By Mike Jones
Ouch! We were holding our breath going into yesterday’s Q3 GDP release, fearing it might print negative. Unfortunately, it did. The economy contracted 0.2% in the third quarter, following a downwardly revised 0.1% expansion in Q2.
Clearly the economy was shuffling sideways at best, through the middle part of the year. Barring the psychological set-back of the economy actually contracting again, it did not come as a major surprise.
We were expecting a flat result and the consensus pick was +0.1%. The lack of surprise was clear from the mildest of reactions in both currency and interest rate markets. Swap rates ticked down a few points across the curve, while the NZD/USD and NZD/AUD both shed around 30 points.
However, the dip in the NZD proved to be extremely short-lived.
Solid real money and commercial appetite for NZD/AUD and NZD/EUR underpinned a strong bounce in the NZD/USD, as did a vicious unwinding of short positions by short-term speculative and leveraged players.
Before long, the NZD/USD had climbed back above its pre-GDP levels around 0.7430.
Overnight, the NZD/USD continued its ascent. Trading was fairly listless overall, but a generally solid batch of US data and further strength in global commodity prices ensured “growth-sensitive” currencies like the NZD and AUD outperformed.
Indeed, the NZD/USD was the strongest performing currency of the night, climbing to an overnight high of nearly 0.7500.
The CRB index (a broad index of global commodity prices) rose 0.4% and oil prices surged 1.2% to a fresh 27-month high above US$91/barrel.
For today, the backdrop of a generally heavy USD and firm commodity prices should ensure NZD/USD finds support towards 0.7430. Expect some initial headwinds ahead of 0.7520.
However, be mindful that thin holiday trading conditions can exaggerate price action and we may see a bit of volatility over the Christmas-New Year period.
See you in 2011!
The USD weakened against most of the major currencies overnight. However, with markets well and truly in wind-down mode ahead of the festive season, liquidity was thin and conviction generally lacking.
For a change, the JPY led last night’s gains against the USD.
Market chatter of year-end repatriation flows helped bolster JPY sentiment.
In addition, last night’s slew of US data came in marginally on the softer side of expectations, undermining the USD to some extent.
From around 83.60 at the start of the night, USD/JPY skidded to around 82.90. US durable goods orders declined 1.3%m/m in November (-0.5% expected), the core PCE deflator rose by less than expected (0.8%y/y vs. 0.9% expected) and November new home sales undershot expectations by a small amount (5.5%m/m vs. 6.0% expected). Still, US bond yields mostly increased – 10-year Treasury yields ticked up 4bps to 3.39% – likely reflecting concerns about increasing supply.
The US Treasury announced overnight it will auction US$99b worth of bonds next week. The EUR spent the night contained in the familiar 1.3060-1.3150 range. Ratings agency Fitch downgraded Portugal’s sovereign rating from AA- to A+, briefly knocking the single currency towards the bottom end of the range. However, Chinese officials again expressed support for the Eurozone, helping to keep EUR sentiment underpinned.
A Foreign Ministry spokeswoman said China would support the IMF in providing a bailout for the region (if necessary) and the region was one of the most important areas for China’s FX reserves. A string of generally downbeat UK data has kept the GBP trading heavily in recent days.
While there wasn’t any new data out overnight, UK growth worries continue to simmer after the Bank of England’s Fisher said the UK economy could suffer another contraction next year. GBP/USD slipped from 1.5430 to 1.5380 before recovering slightly as the night wore on.

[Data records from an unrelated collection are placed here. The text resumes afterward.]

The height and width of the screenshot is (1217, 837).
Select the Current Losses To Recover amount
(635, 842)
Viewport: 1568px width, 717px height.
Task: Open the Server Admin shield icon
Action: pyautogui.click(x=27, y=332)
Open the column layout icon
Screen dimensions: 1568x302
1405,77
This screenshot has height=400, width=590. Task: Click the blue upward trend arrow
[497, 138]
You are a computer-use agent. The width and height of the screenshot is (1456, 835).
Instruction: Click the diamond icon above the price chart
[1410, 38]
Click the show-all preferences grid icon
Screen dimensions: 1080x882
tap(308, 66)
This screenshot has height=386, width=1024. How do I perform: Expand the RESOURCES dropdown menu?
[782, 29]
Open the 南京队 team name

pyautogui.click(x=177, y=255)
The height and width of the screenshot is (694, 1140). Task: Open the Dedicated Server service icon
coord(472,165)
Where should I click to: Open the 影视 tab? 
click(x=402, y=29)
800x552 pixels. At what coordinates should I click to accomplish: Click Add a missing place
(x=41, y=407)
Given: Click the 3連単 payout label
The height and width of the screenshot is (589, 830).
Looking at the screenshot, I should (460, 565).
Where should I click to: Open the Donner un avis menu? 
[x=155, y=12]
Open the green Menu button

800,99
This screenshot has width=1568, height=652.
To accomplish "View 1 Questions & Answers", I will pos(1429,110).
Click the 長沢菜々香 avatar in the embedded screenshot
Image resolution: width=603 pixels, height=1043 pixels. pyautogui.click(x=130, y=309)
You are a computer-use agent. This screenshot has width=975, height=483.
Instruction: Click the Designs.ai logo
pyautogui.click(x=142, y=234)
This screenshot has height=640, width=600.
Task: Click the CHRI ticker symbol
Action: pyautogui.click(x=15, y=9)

There was relatively little action in global stock markets overnight. Most indices were either flat or down slightly on the day, as stocks continued to hover around 2-year highs. Still, oil prices shot to a fresh 27-month high above US$91 barrel. Prices have soared almost 9% in December reflecting not only unseasonably cold weather in the US but also declining global inventories.
Looking ahead, don’t be surprised to see more choppy and rangy price action through the Christmas and New Year period as volumes continue to thin out. Fundamentals should begin to reassert themselves from early in 2011.
* Mike Jones is part of the BNZ research team.